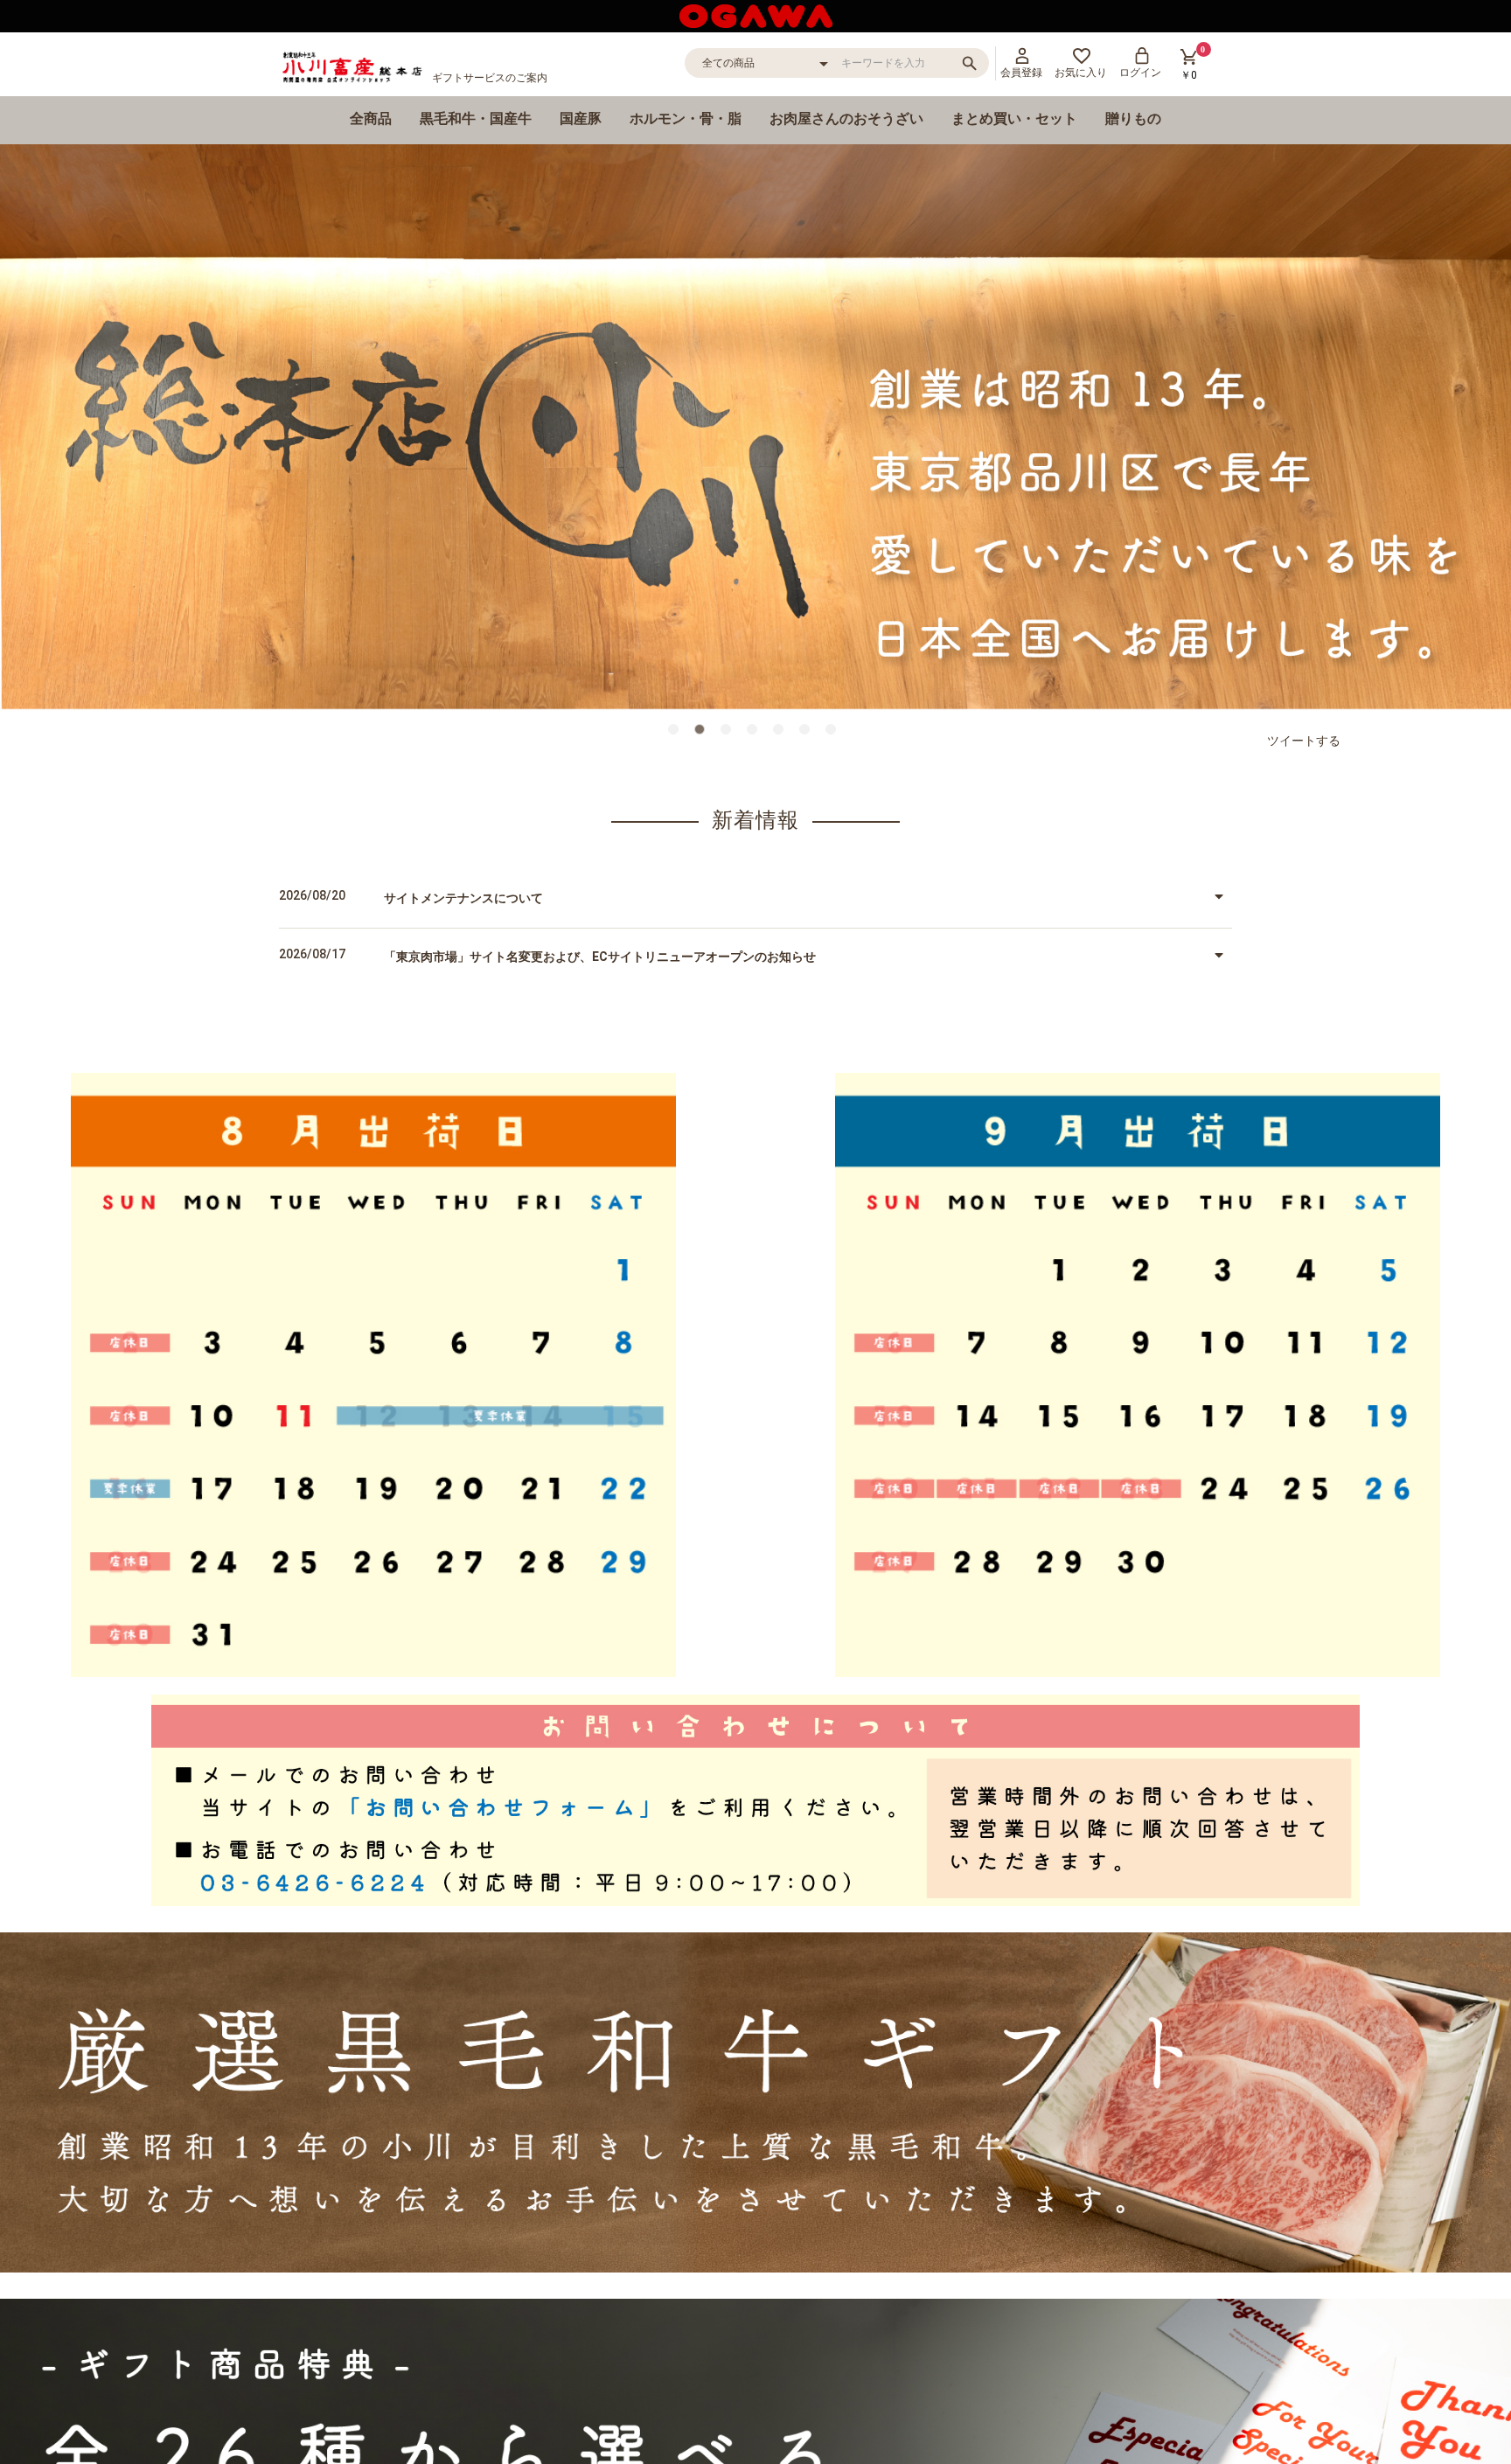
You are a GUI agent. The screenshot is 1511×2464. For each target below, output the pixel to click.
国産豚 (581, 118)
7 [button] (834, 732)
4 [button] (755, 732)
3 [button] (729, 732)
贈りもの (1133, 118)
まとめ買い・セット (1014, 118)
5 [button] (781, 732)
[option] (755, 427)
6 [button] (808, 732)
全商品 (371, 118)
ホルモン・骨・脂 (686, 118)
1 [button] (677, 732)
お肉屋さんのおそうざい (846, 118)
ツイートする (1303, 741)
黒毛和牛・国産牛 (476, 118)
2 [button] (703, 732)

◆ ◆ ◆ ◆ ◆ ◆ ◆

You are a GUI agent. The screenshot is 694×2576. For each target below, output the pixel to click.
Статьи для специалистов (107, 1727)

◆ ◆ ◆ ◆ ◆ ◆ ◆

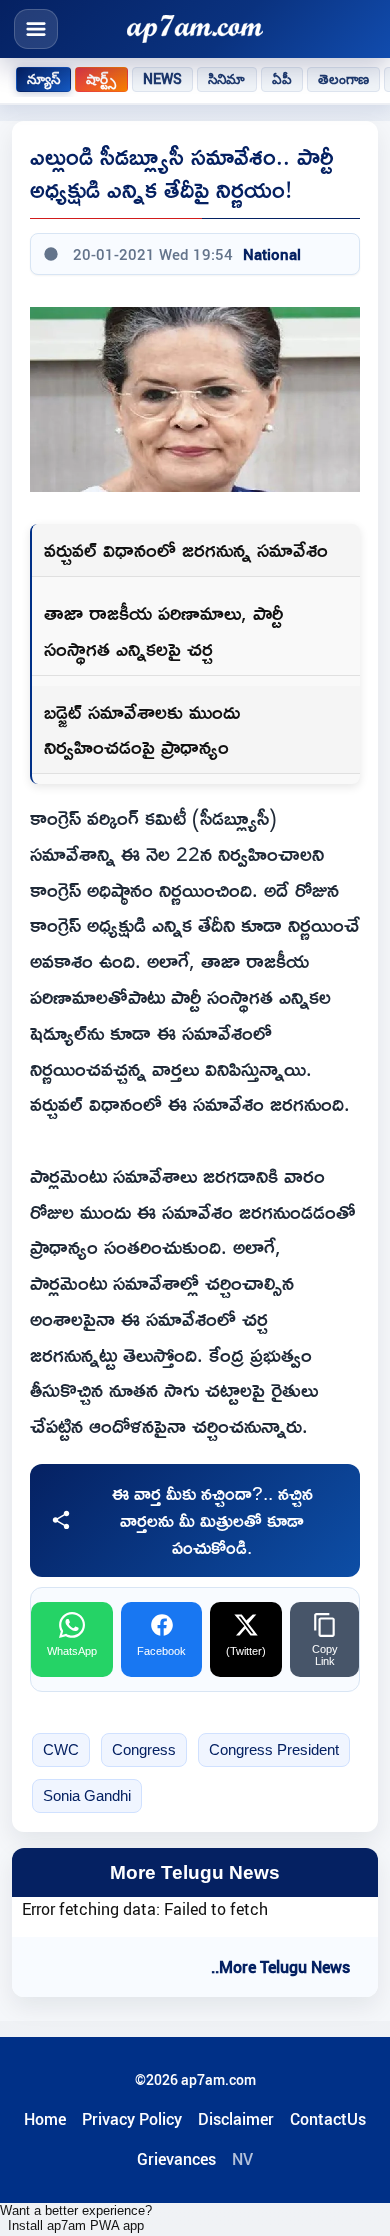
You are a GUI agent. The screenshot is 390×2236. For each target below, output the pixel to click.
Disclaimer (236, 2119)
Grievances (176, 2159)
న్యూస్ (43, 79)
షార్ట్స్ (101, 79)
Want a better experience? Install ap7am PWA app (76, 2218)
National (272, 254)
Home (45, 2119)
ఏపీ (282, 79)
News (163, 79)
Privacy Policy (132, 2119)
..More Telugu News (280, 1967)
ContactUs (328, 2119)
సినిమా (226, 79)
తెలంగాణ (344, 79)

◆ ◆ ◆ ◆ ◆ ◆ ◆

REQUIRED WORK: From the records above, reproduce exactly the lines from the one with "You are a GUI agent. The screenshot is 1511×2464." to the one with "2 [button] (703, 732)", both included, and no others.

SOLUTION TO THIS TASK:
You are a GUI agent. The screenshot is 1511×2464. For each target below, output the pixel to click.
国産豚 (581, 118)
7 [button] (834, 732)
4 [button] (755, 732)
3 [button] (729, 732)
贈りもの (1133, 118)
まとめ買い・セット (1014, 118)
5 [button] (781, 732)
[option] (755, 427)
6 [button] (808, 732)
全商品 (371, 118)
ホルモン・骨・脂 (686, 118)
1 [button] (677, 732)
お肉屋さんのおそうざい (846, 118)
ツイートする (1303, 741)
黒毛和牛・国産牛 (476, 118)
2 [button] (703, 732)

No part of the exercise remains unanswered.